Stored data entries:
------------
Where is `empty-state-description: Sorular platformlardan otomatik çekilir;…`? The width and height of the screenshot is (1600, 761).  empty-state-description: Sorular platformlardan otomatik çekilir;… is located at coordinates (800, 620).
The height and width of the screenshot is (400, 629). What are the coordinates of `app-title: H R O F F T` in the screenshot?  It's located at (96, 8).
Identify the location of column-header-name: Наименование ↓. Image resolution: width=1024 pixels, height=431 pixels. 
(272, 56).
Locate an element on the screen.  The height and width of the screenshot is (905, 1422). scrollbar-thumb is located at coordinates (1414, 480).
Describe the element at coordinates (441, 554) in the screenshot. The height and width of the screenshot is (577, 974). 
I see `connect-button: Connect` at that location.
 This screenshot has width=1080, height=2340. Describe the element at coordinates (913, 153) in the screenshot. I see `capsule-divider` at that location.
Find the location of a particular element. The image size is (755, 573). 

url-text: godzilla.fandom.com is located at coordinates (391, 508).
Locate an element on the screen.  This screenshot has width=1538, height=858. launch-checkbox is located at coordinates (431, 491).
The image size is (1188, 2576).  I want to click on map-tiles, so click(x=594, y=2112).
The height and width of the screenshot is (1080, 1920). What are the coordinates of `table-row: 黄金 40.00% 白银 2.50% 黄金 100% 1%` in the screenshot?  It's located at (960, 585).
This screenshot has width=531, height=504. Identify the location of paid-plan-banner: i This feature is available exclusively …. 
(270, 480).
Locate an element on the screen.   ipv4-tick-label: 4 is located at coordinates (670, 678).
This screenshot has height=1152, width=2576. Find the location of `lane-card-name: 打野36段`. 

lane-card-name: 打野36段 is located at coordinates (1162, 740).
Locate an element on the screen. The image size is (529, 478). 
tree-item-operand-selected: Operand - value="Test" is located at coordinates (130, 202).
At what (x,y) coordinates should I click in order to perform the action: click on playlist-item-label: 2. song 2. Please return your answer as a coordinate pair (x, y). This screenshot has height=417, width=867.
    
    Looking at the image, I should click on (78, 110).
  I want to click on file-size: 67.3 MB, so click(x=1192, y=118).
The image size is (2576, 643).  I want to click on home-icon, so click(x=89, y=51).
------------
### YOUR INSTRUCTIONS
Write out the rows above again, substituting "Give the position of" for every occurrence of "Find the location of" and keeping all other text identical.

### TASK ANSWER
Where is `empty-state-description: Sorular platformlardan otomatik çekilir;…`? The width and height of the screenshot is (1600, 761).  empty-state-description: Sorular platformlardan otomatik çekilir;… is located at coordinates (800, 620).
The height and width of the screenshot is (400, 629). What are the coordinates of `app-title: H R O F F T` in the screenshot?  It's located at (96, 8).
Identify the location of column-header-name: Наименование ↓. Image resolution: width=1024 pixels, height=431 pixels. 
(272, 56).
Locate an element on the screen.  The height and width of the screenshot is (905, 1422). scrollbar-thumb is located at coordinates (1414, 480).
Describe the element at coordinates (441, 554) in the screenshot. The height and width of the screenshot is (577, 974). 
I see `connect-button: Connect` at that location.
 This screenshot has width=1080, height=2340. Describe the element at coordinates (913, 153) in the screenshot. I see `capsule-divider` at that location.
Give the position of a particular element. The image size is (755, 573). 

url-text: godzilla.fandom.com is located at coordinates (391, 508).
Locate an element on the screen.  This screenshot has width=1538, height=858. launch-checkbox is located at coordinates (431, 491).
The image size is (1188, 2576).  I want to click on map-tiles, so click(x=594, y=2112).
The height and width of the screenshot is (1080, 1920). What are the coordinates of `table-row: 黄金 40.00% 白银 2.50% 黄金 100% 1%` in the screenshot?  It's located at (960, 585).
This screenshot has width=531, height=504. Identify the location of paid-plan-banner: i This feature is available exclusively …. 
(270, 480).
Locate an element on the screen.   ipv4-tick-label: 4 is located at coordinates (670, 678).
This screenshot has height=1152, width=2576. Give the position of `lane-card-name: 打野36段`. 

lane-card-name: 打野36段 is located at coordinates (1162, 740).
Locate an element on the screen. The image size is (529, 478). 
tree-item-operand-selected: Operand - value="Test" is located at coordinates (130, 202).
At what (x,y) coordinates should I click in order to perform the action: click on playlist-item-label: 2. song 2. Please return your answer as a coordinate pair (x, y). This screenshot has height=417, width=867.
    
    Looking at the image, I should click on (78, 110).
  I want to click on file-size: 67.3 MB, so click(x=1192, y=118).
The image size is (2576, 643).  I want to click on home-icon, so click(x=89, y=51).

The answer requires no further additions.